----- Exercise materials

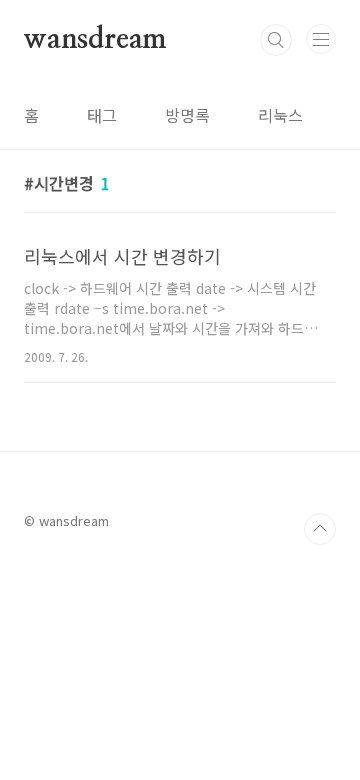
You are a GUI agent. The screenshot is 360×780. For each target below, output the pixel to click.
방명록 (187, 115)
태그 (102, 115)
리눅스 (280, 115)
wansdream (95, 40)
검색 (276, 40)
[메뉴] (321, 39)
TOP (320, 529)
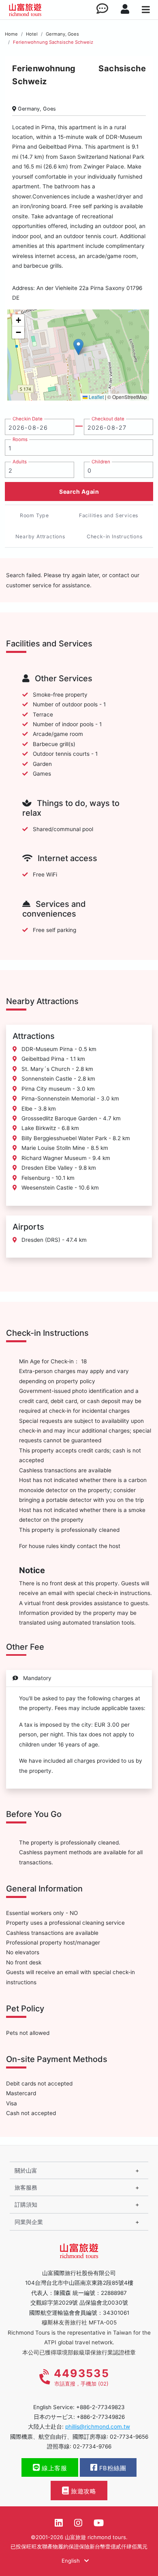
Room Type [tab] (34, 515)
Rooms (20, 439)
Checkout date (108, 419)
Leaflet (96, 396)
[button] (78, 347)
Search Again (79, 491)
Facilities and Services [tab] (108, 515)
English (71, 2560)
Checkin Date (28, 419)
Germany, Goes (62, 34)
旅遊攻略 (82, 2491)
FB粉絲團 (111, 2468)
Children (101, 462)
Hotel (32, 34)
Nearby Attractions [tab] (40, 536)
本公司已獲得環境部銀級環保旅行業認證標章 (79, 2352)
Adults (20, 462)
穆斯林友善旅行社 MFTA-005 (79, 2322)
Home (11, 34)
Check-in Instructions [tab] (115, 536)
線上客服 (53, 2468)
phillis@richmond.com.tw (97, 2426)
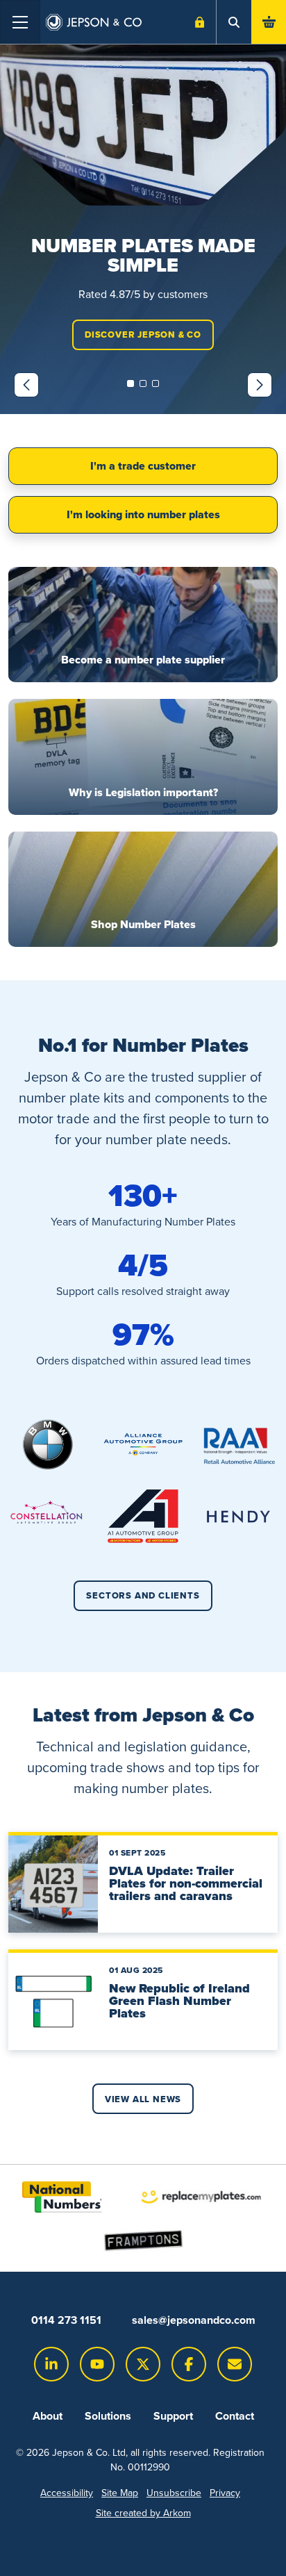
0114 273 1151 (66, 2320)
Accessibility (66, 2493)
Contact (234, 2416)
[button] (130, 383)
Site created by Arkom (143, 2513)
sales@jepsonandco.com (193, 2320)
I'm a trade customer (143, 466)
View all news (143, 2099)
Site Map (119, 2493)
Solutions (108, 2416)
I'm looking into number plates (143, 514)
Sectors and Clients (142, 1595)
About (47, 2416)
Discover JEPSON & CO (143, 334)
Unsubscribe (173, 2493)
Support (173, 2416)
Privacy (225, 2493)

----------

Goal of the exercise
A word-for-word copy of the records above is needed, pictures excluded.

Your response
You are a GUI agent. The screenshot is 360×780. For each target below, output the pixel to click.
방명록 (187, 115)
태그 (102, 115)
리눅스 (280, 115)
wansdream (95, 40)
검색 (276, 40)
[메뉴] (321, 39)
TOP (320, 529)
Room Type [tab] (34, 515)
Rooms (20, 439)
Checkout date (108, 419)
Leaflet (96, 396)
[button] (78, 347)
Search Again (79, 491)
Facilities and Services [tab] (108, 515)
English (71, 2560)
Checkin Date (28, 419)
Germany, Goes (62, 34)
旅遊攻略 (82, 2491)
FB粉絲團 (111, 2468)
Children (101, 462)
Hotel (32, 34)
Nearby Attractions [tab] (40, 536)
本公司已獲得環境部銀級環保旅行業認證標章 (79, 2352)
Adults (20, 462)
穆斯林友善旅行社 MFTA-005 (79, 2322)
Home (11, 34)
Check-in Instructions [tab] (115, 536)
線上客服 (53, 2468)
phillis@richmond.com.tw (97, 2426)
0114 273 1151 (66, 2320)
Accessibility (66, 2493)
Contact (234, 2416)
[button] (130, 383)
Site created by Arkom (143, 2513)
sales@jepsonandco.com (193, 2320)
I'm a trade customer (143, 466)
View all news (143, 2099)
Site Map (119, 2493)
Solutions (108, 2416)
I'm looking into number plates (143, 514)
Sectors and Clients (142, 1595)
About (47, 2416)
Discover JEPSON & CO (143, 334)
Unsubscribe (173, 2493)
Support (173, 2416)
Privacy (225, 2493)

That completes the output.